> _WHAT IS REQUIRED_:
Please write out the items word for word, from the line with "volume gate marker" up to and including the final line of the items, and leave the pictures out.

> _INPUT RECORDS_:
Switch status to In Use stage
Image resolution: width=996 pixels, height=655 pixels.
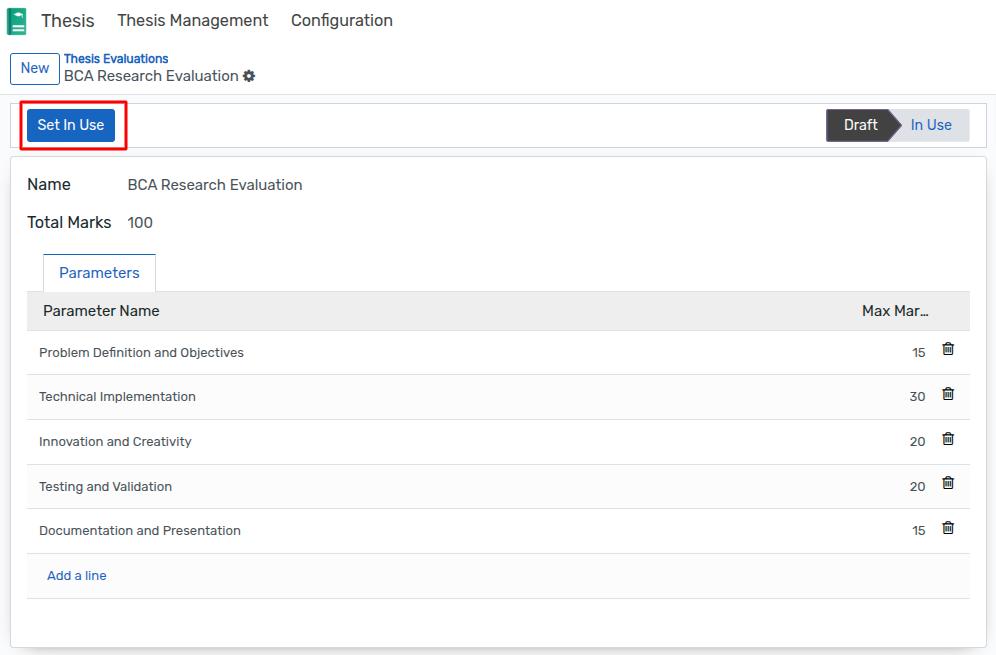[931, 125]
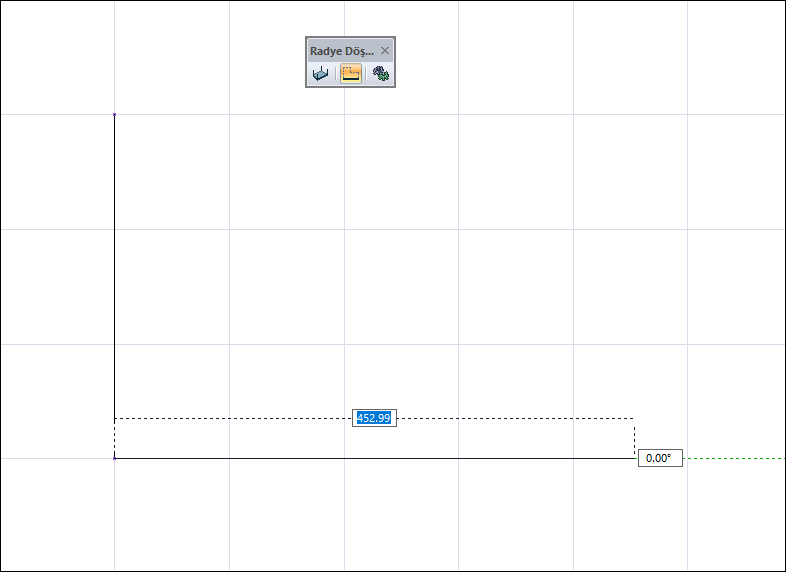This screenshot has width=786, height=572.
Task: Click separator before the settings gear icon
Action: click(x=366, y=74)
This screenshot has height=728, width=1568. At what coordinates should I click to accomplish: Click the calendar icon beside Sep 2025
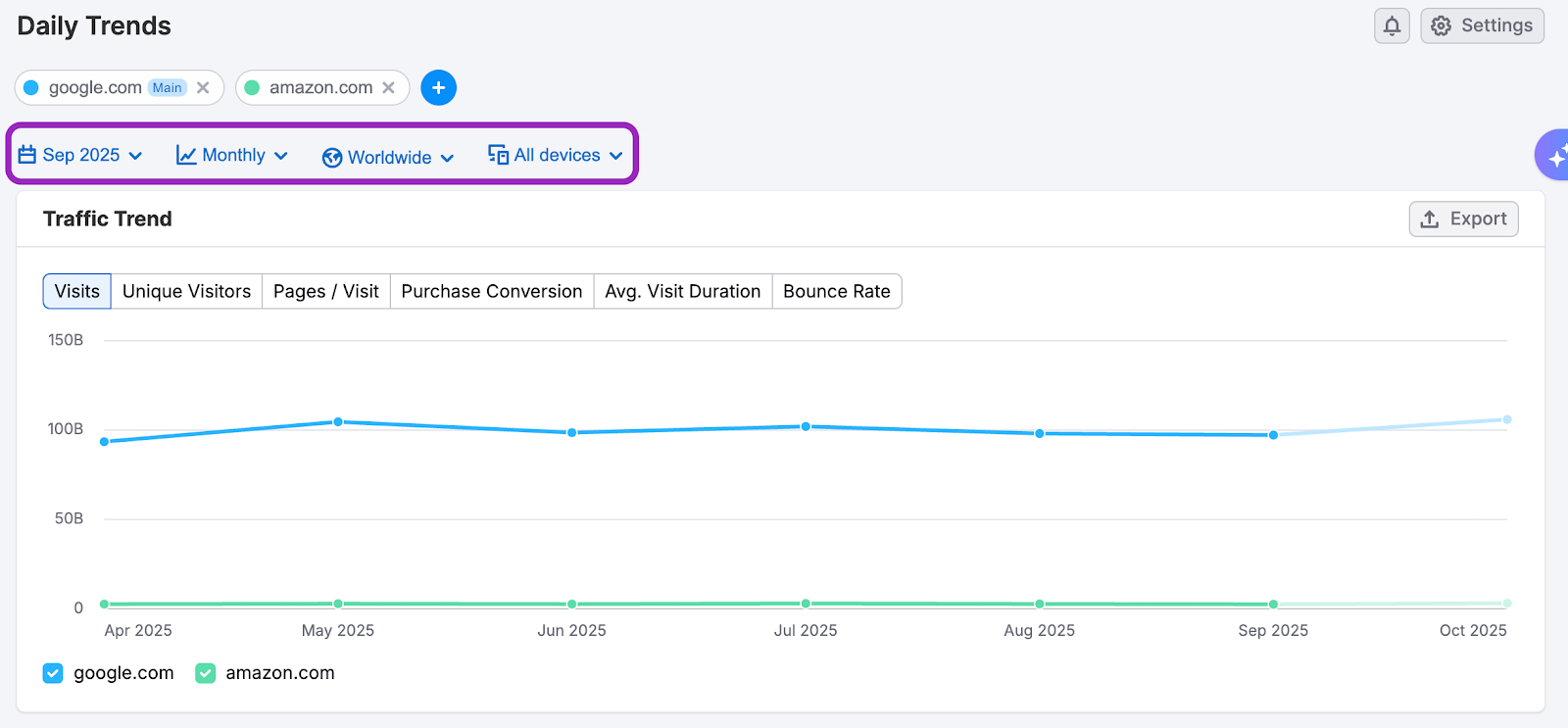(27, 155)
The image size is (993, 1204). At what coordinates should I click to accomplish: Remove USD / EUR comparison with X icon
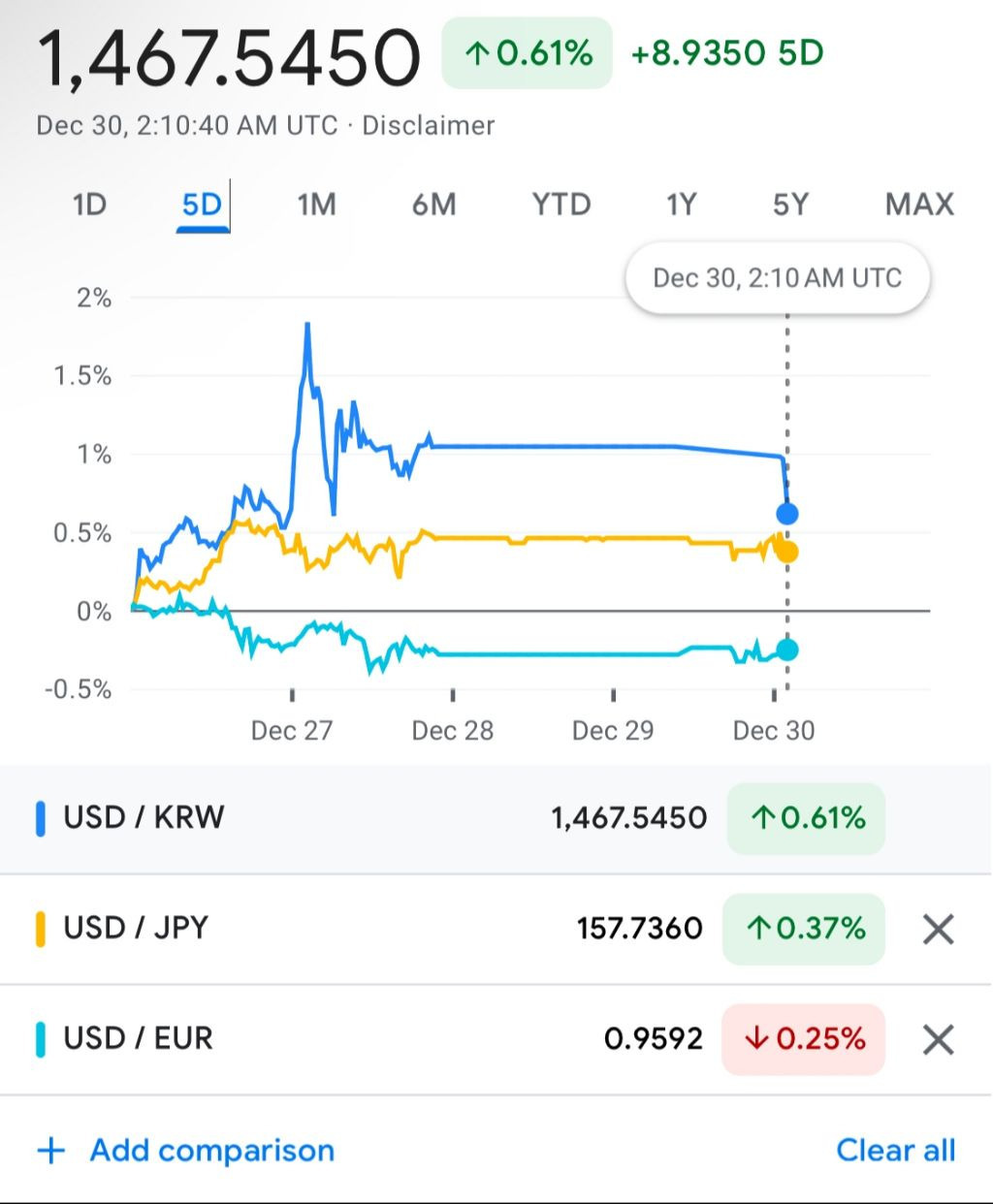click(938, 1039)
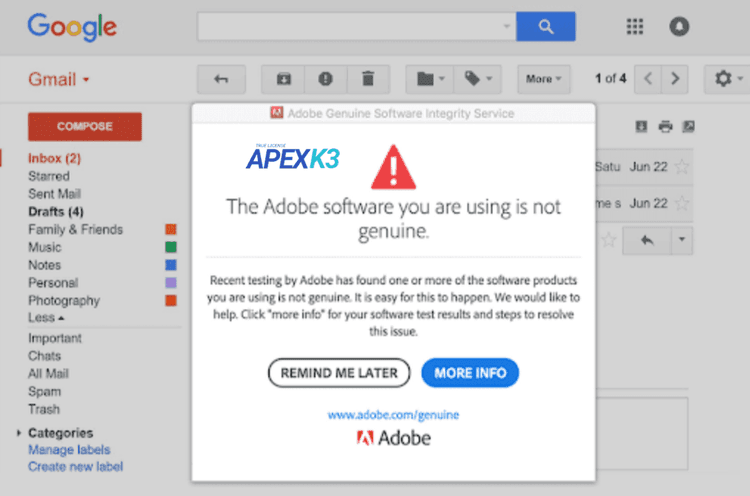Delete email with trash icon
The height and width of the screenshot is (496, 750).
click(368, 79)
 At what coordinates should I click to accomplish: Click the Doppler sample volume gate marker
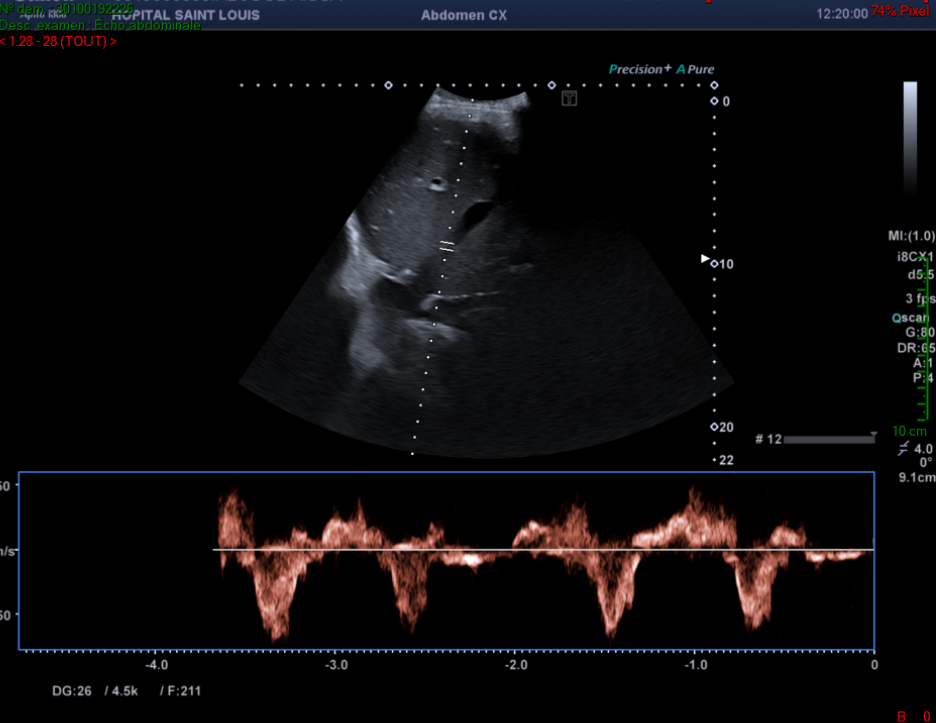pyautogui.click(x=447, y=244)
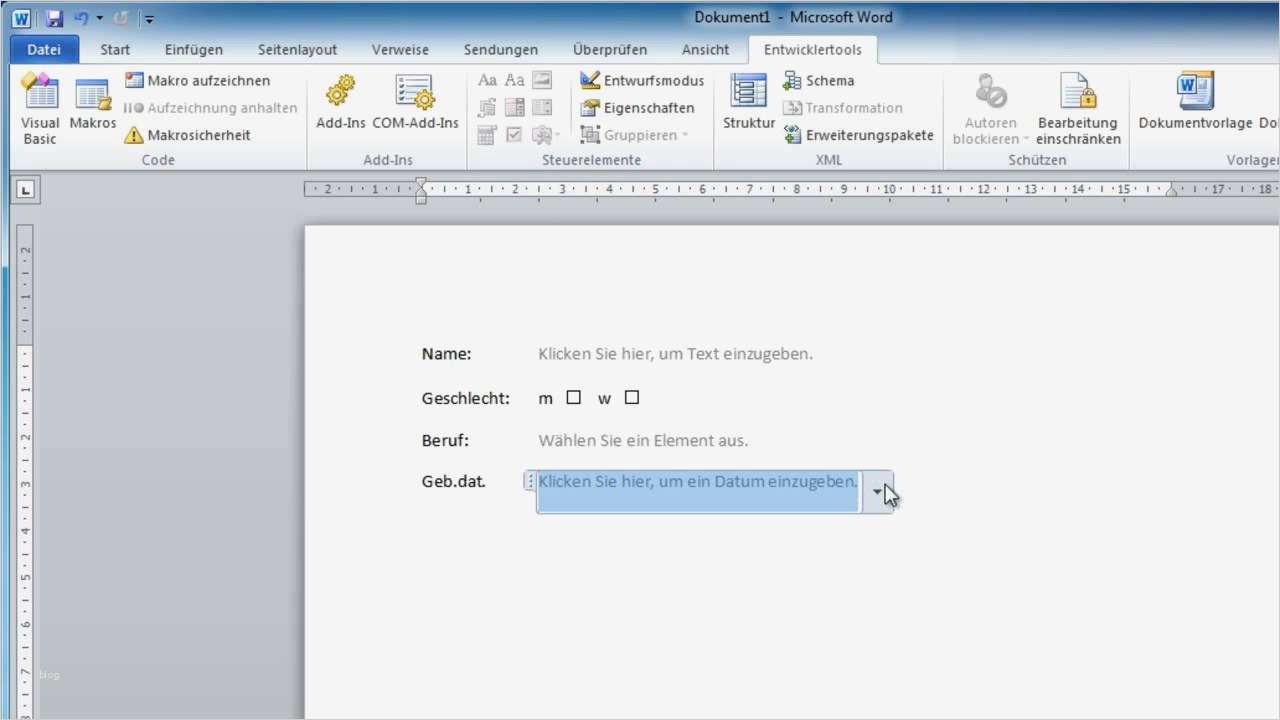
Task: Insert a Checkbox content control
Action: pos(514,134)
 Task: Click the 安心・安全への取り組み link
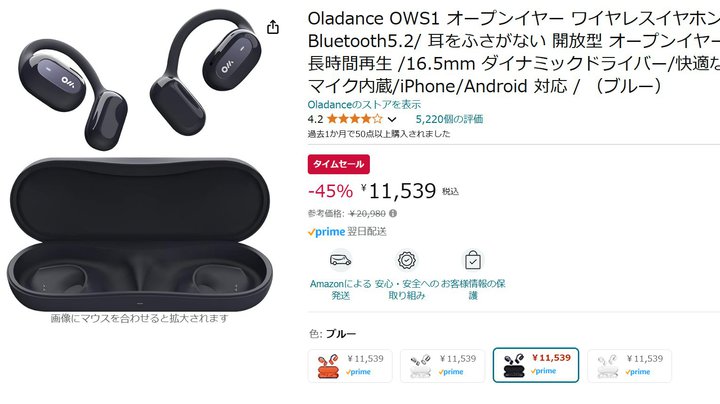click(406, 289)
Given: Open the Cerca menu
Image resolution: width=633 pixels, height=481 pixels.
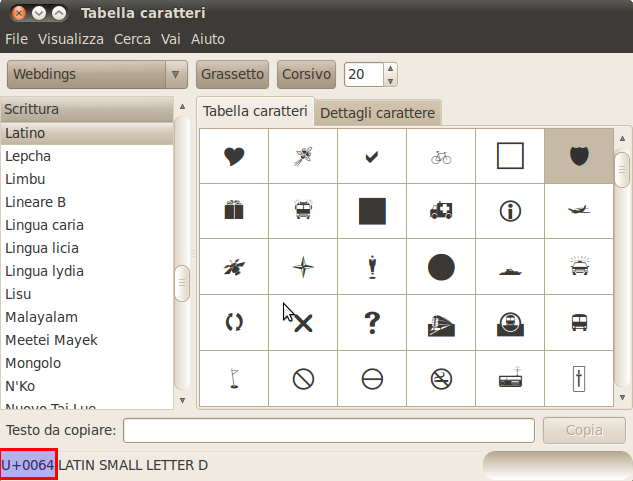Looking at the screenshot, I should coord(132,39).
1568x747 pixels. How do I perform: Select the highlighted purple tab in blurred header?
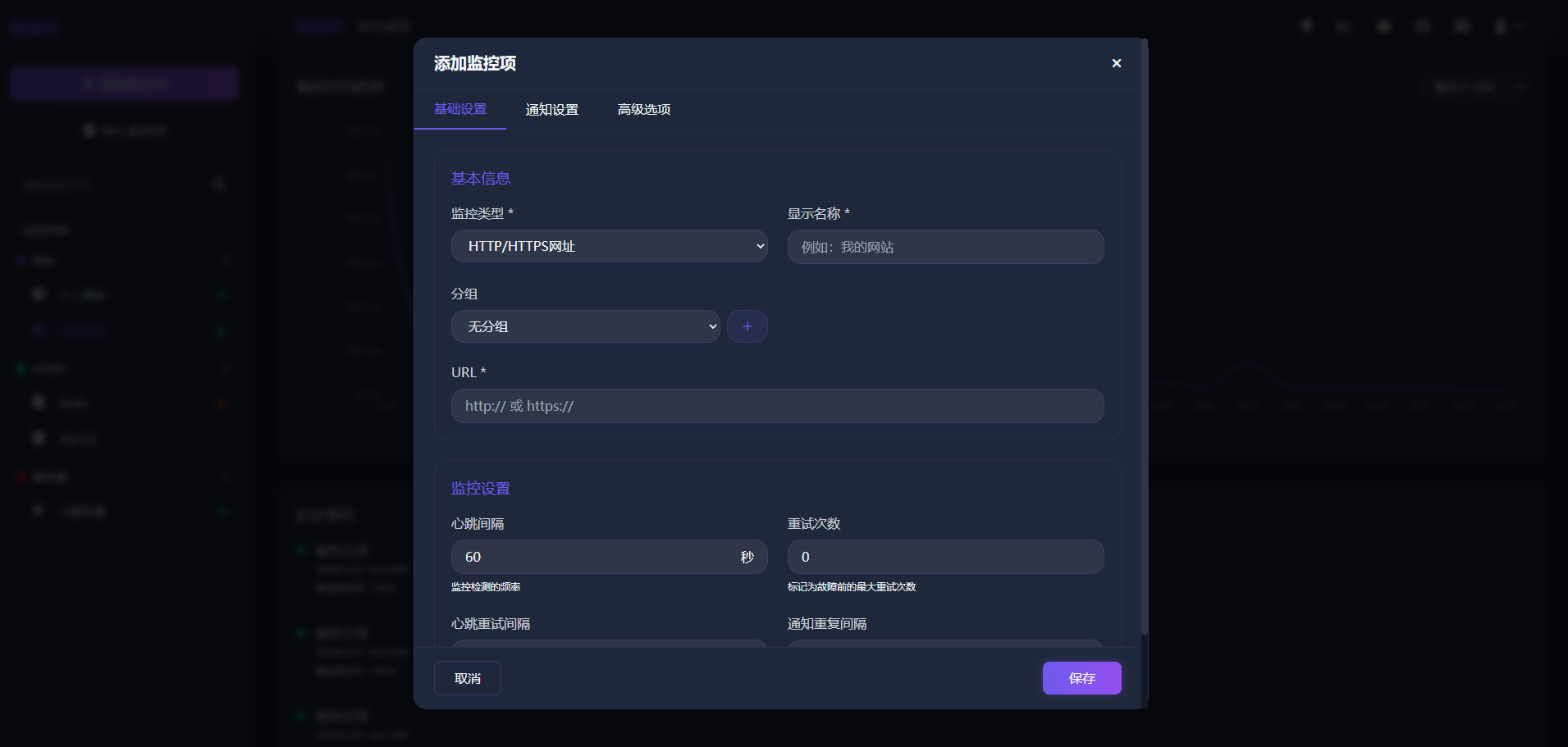pyautogui.click(x=319, y=26)
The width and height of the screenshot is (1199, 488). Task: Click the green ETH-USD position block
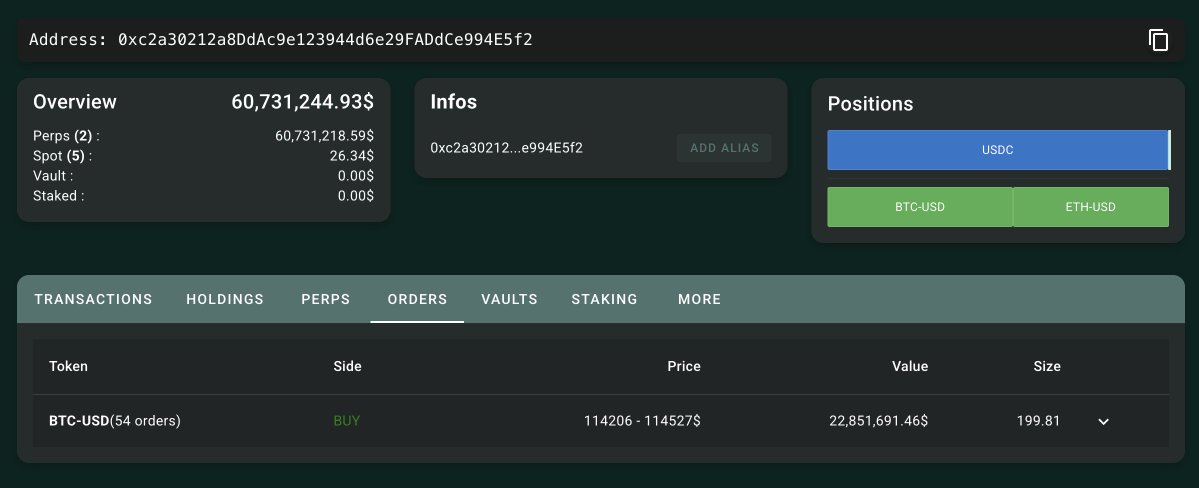coord(1091,207)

> _FULL RESPONSE_:
 At what coordinates should I click to accomplish: Click the Doppler sample volume gate marker
pyautogui.click(x=447, y=244)
Task: Insert a Checkbox content control
Action: pos(514,134)
 Task: Click the 安心・安全への取り組み link
click(406, 289)
Given: Open the Cerca menu
Image resolution: width=633 pixels, height=481 pixels.
Looking at the screenshot, I should coord(132,39).
1568x747 pixels. How do I perform: Select the highlighted purple tab in blurred header?
pyautogui.click(x=319, y=26)
The width and height of the screenshot is (1199, 488). Task: Click the green ETH-USD position block
coord(1091,207)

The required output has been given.